_Data records_
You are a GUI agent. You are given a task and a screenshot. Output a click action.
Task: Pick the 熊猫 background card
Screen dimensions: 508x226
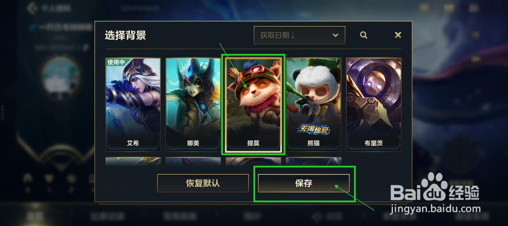[x=313, y=105]
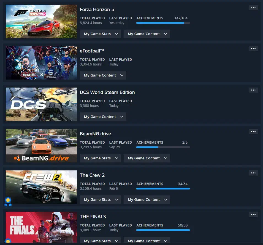Open the Forza Horizon 5 title link

97,9
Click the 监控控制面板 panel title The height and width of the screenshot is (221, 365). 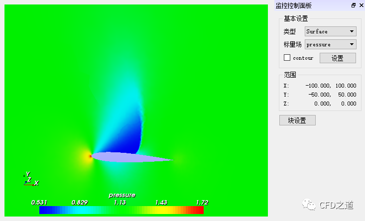click(x=294, y=5)
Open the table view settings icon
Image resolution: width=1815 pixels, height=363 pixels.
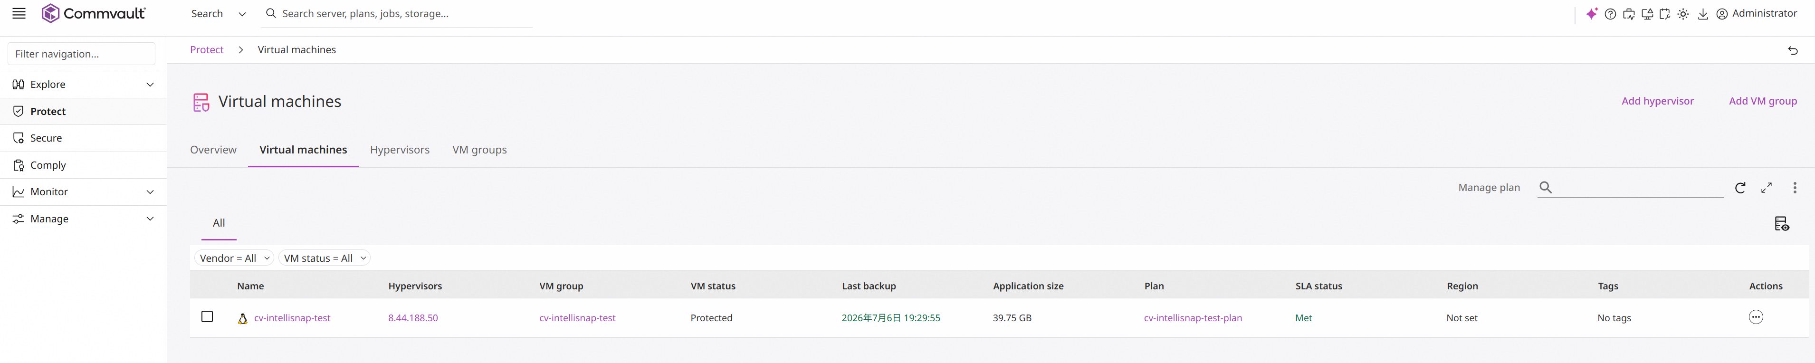pyautogui.click(x=1781, y=223)
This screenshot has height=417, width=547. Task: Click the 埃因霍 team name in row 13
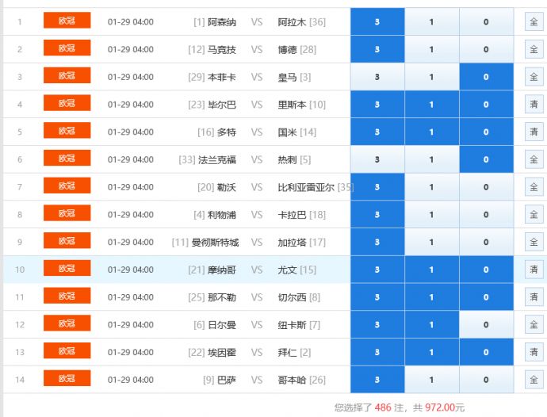tap(221, 352)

_To do_
Extract the run of lines beginning with the line that holds "This screenshot has" and ending at the last line of the data, inclusive. Exclude any pictures from the copy.

_Answer for this exercise_
This screenshot has height=417, width=547. Task: Click the 埃因霍 team name in row 13
tap(221, 352)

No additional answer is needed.